La protection ne s’arrête pas à la sécurité physique. Nos équipes de cybersécurité surveillent en permanence les tentatives d’intrusion, précise Clara Nguyen, RSSI chez Orange Business Services. En 2024, nous avons bloqué en moyenne 50 000 attaques par jour sur nos infrastructures.
Des systèmes anti-incendie sophistiqués complètent le dispositif. Plutôt que d’utiliser de l’eau qui endommagerait les équipements, les datacenters sont équipés de systèmes à gaz inerte qui réduisent le niveau d’oxygène pour étouffer les flammes sans affecter l’électronique.Le défi énergétique et environnemental
Le secteur des datacenters est confronté à un paradoxe : alors que la demande numérique explose, la pression pour réduire l’empreinte environnementale s’intensifie.
Selon l’Agence Internationale de l’Énergie, les datacenters consomment déjà 1% de l’électricité mondiale. Cette consommation pourrait tripler d’ici 2030 avec l’essor de l’intelligence artificielle.
Un seul modèle d’IA générative comme GPT-4 peut nécessiter jusqu’à 8 datacenters dédiés pour son entraînement, révèle Thomas Schmidt, chercheur en informatique durable à l’ETH Zurich.
Face à ce défi, l’industrie innove :
- Microsoft expérimente des datacenters sous-marins pour réduire les coûts de refroidissement
- Google utilise l’intelligence artificielle pour optimiser la consommation énergétique de ses installations
- Amazon s’est engagé à alimenter ses datacenters à 100% en énergies renouvelables d’ici 2025
Le PUE (Power Usage Effectiveness), qui mesure l’efficacité énergétique d’un datacenter, s’est considérablement amélioré ces dernières années, passant d’une moyenne de 2,5 en 2007 à 1,58 en 2024. L’objectif idéal est d’atteindre un PUE de 1, ce qui signifierait que toute l’énergie consommée est utilisée par les équipements informatiques, sans perte.

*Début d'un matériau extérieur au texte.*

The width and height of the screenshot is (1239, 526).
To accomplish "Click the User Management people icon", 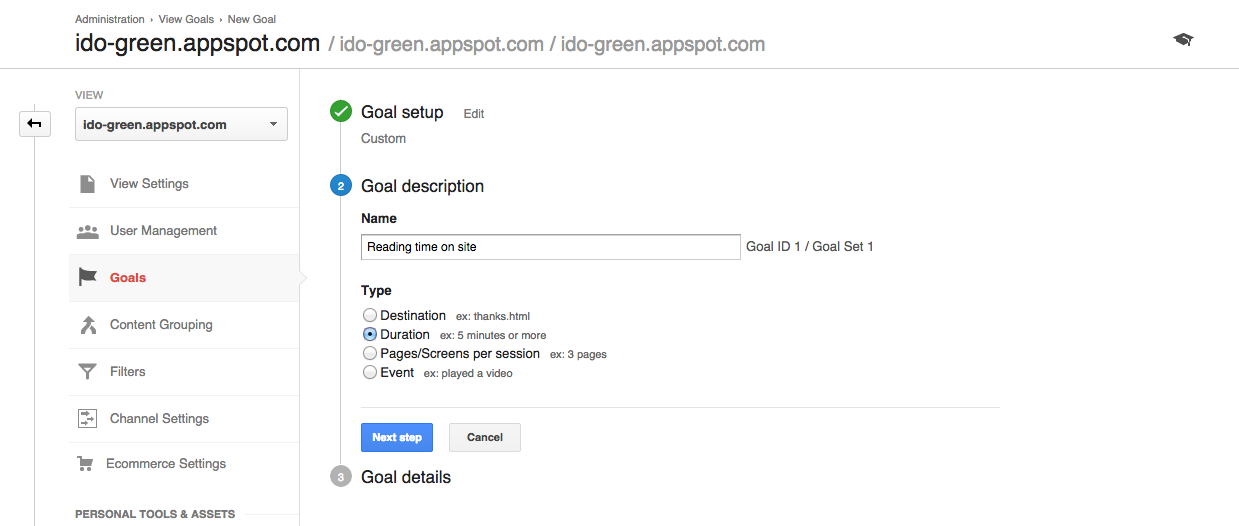I will click(x=88, y=231).
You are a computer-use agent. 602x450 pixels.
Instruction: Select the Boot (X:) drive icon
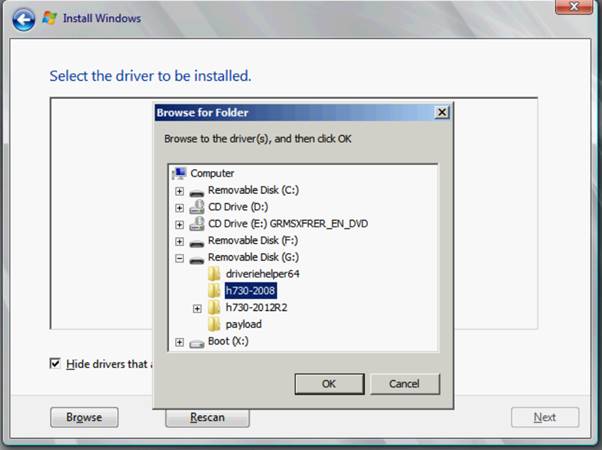(x=197, y=343)
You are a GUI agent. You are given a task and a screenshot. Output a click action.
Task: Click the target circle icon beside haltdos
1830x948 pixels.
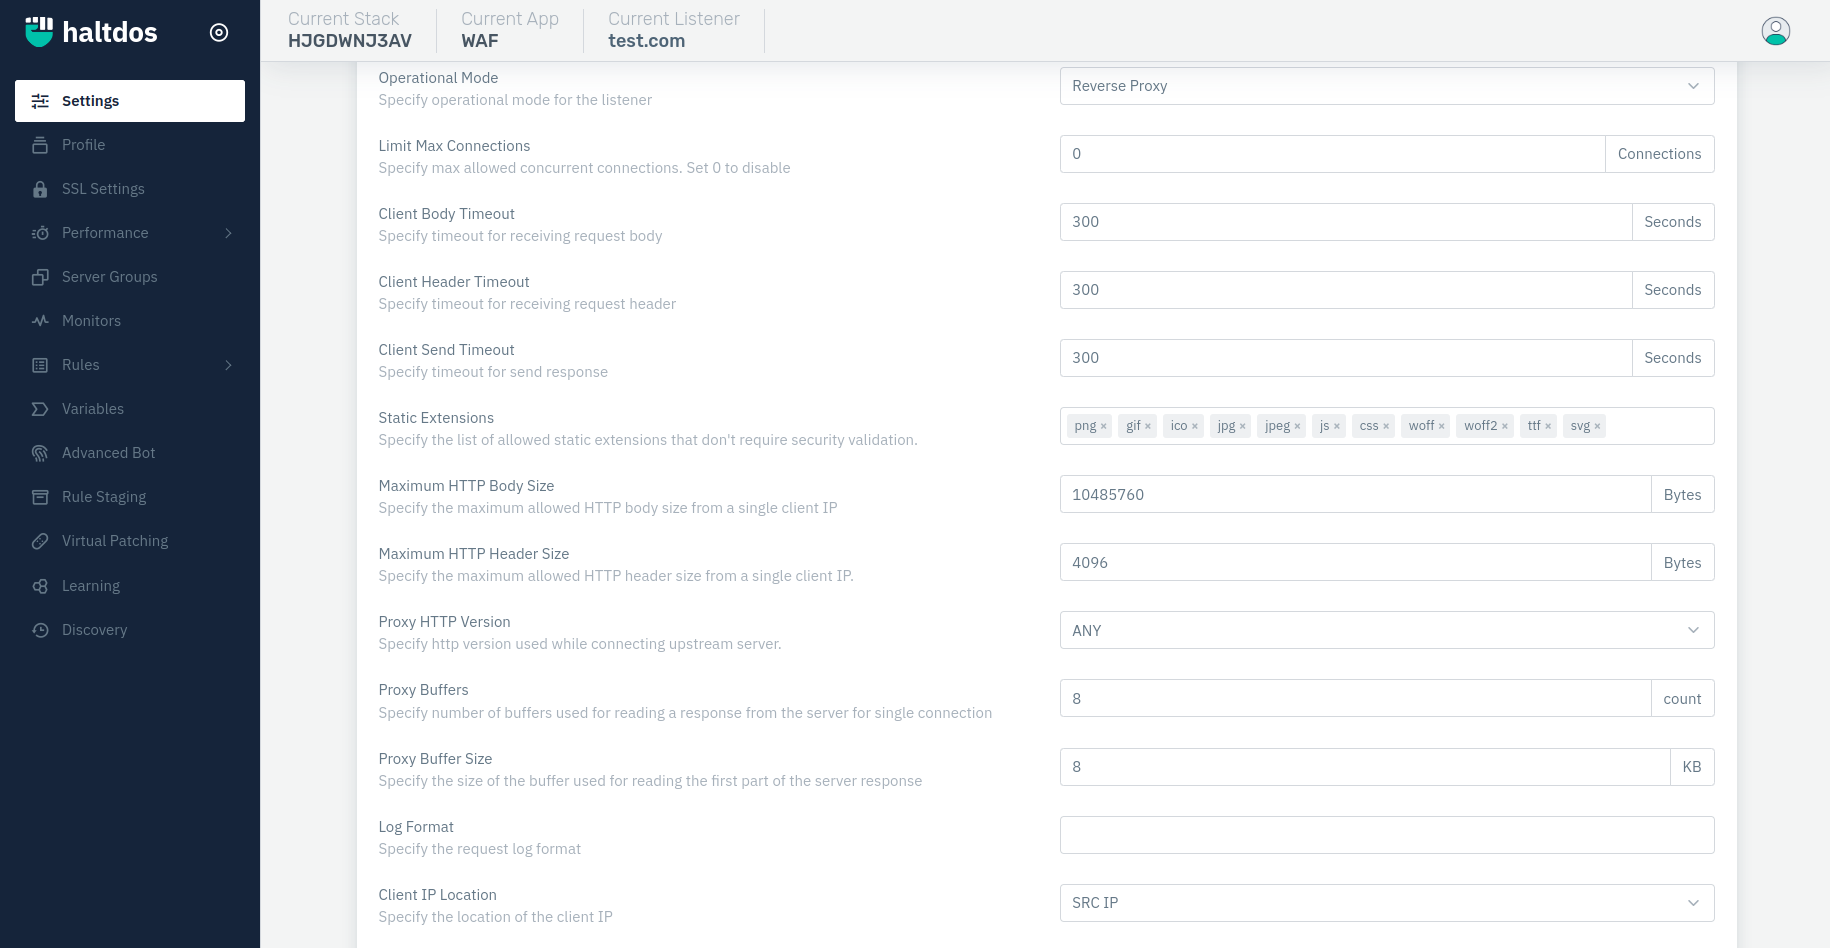[x=219, y=33]
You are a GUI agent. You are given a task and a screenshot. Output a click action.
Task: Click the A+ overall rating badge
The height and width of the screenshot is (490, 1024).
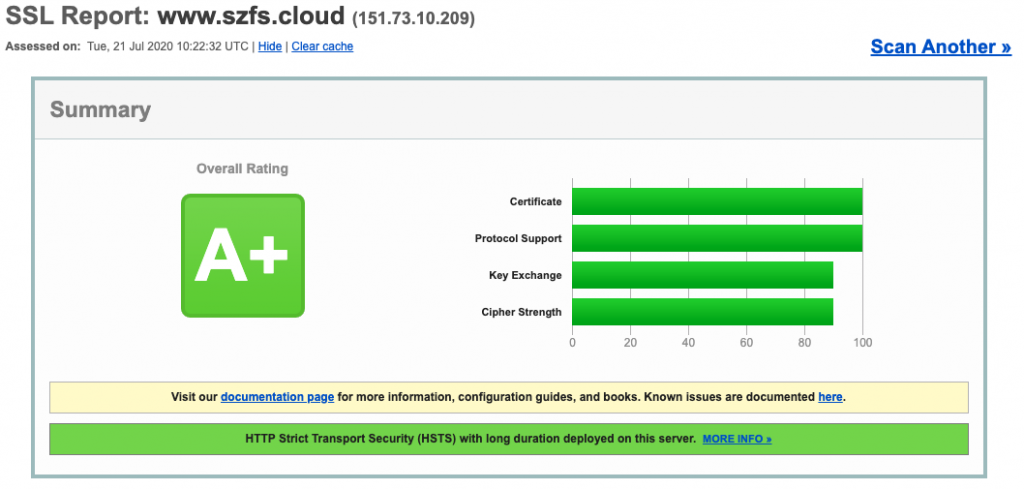click(x=243, y=255)
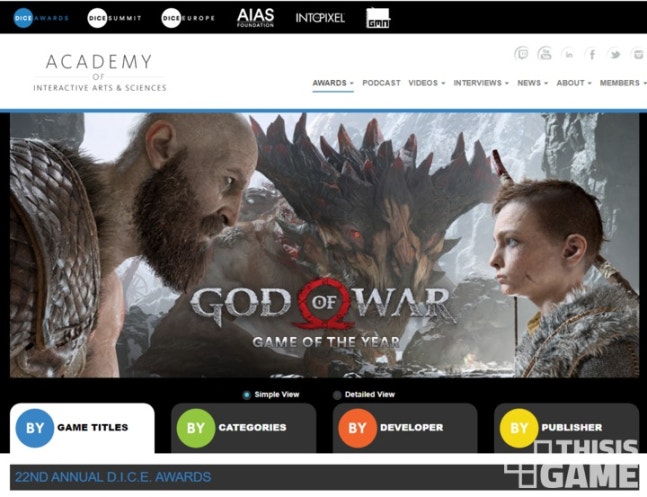This screenshot has width=647, height=497.
Task: Expand the News menu
Action: pyautogui.click(x=532, y=83)
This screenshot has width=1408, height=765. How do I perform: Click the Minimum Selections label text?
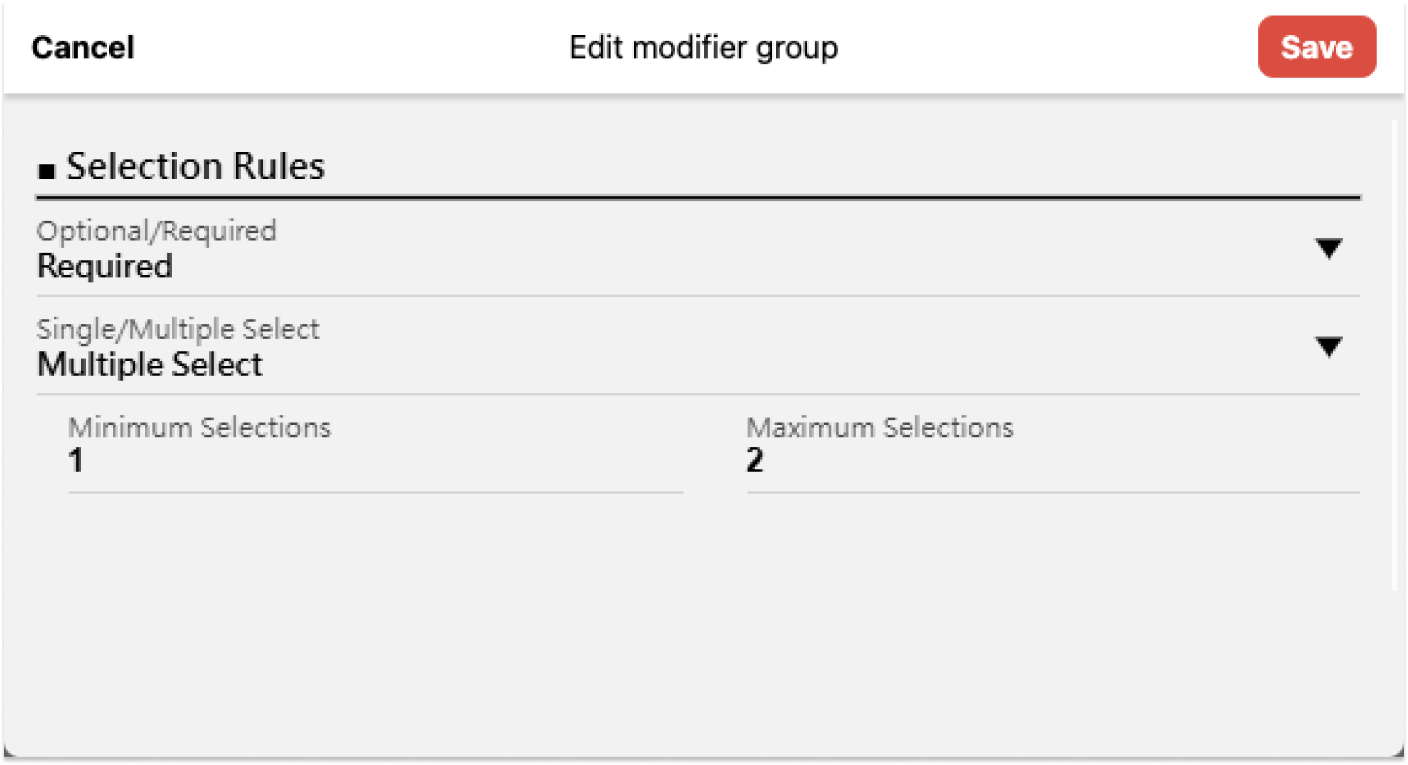click(x=200, y=428)
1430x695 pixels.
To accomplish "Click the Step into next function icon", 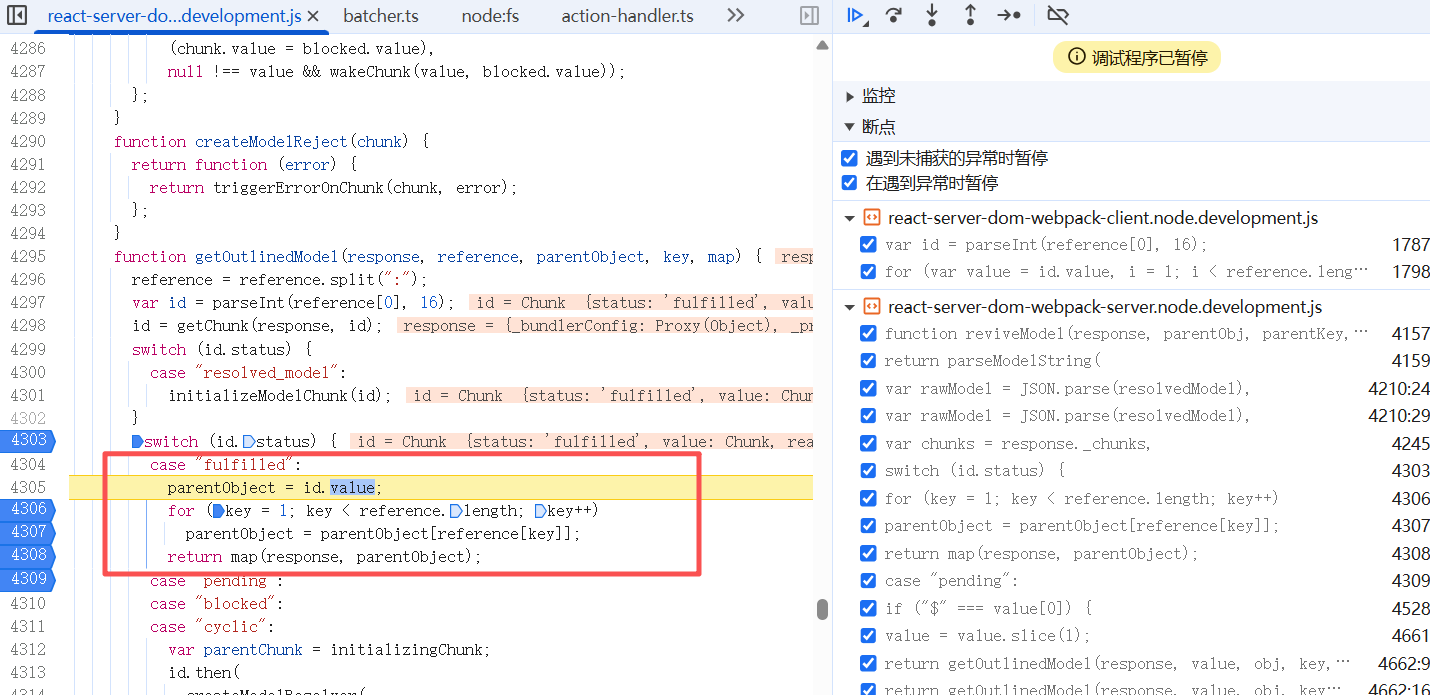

La géopolitique des datacenters
La localisation des datacenters est devenue un enjeu stratégique pour les États. “Les données sont le pétrole du XXIe siècle”, rappelle Sylvie Dubois, spécialiste en souveraineté numérique. “Les pays qui contrôlent les infrastructures d’hébergement disposent d’un avantage compétitif considérable.”
L’Europe a pris conscience de cet enjeu avec le RGPD, qui impose des contraintes sur la localisation des données personnelles des citoyens européens. Cette réglementation a provoqué une vague de construction de datacenters sur le continent.
En Afrique, le marché des datacenters connaît une croissance annuelle de 15%, tirée par l’adoption rapide des services mobiles et l’amélioration des infrastructures de télécommunication. Le Nigéria, l’Afrique du Sud et le Kenya sont en pointe, mais les défis restent nombreux : coût élevé de l’énergie, instabilité du réseau électrique et manque de personnels qualifiés.
Vers les datacenters du futur
L’avenir des datacenters se dessine déjà à travers plusieurs tendances de fond :
- L’automatisation : les “lights-out datacenters” fonctionnent presque sans intervention humaine grâce à des robots qui gèrent la maintenance des serveurs.
- La décentralisation : le modèle de l’edge computing rapproche les capacités de calcul des utilisateurs finaux, réduisant la latence.
- L’immersion liquide : plutôt que d’utiliser de l’air climatisé, certains datacenters immergent leurs serveurs dans un liquide diélectrique non conducteur qui absorbe la chaleur plus efficacement.
- L’intégration à l’écosystème urbain : à Stockholm et Helsinki, des datacenters injectent leur chaleur résiduelle dans le réseau de chauffage urbain, transformant un problème en ressource.
Les gardiens de notre vie numérique
Les datacenters, bien que largement invisibles aux yeux du grand public, sont devenus aussi essentiels à notre quotidien que les réseaux électriques ou d’eau potable. À mesure que l’IA générative, le métavers et l’internet des objets se développent, leur importance ne fera que croître.
Face aux défis climatiques et énergétiques, l’industrie devra continuer à innover pour concilier performance et durabilité. Car dans notre monde hyperconnecté, les datacenters sont devenus les garants silencieux de notre mode de vie numérique.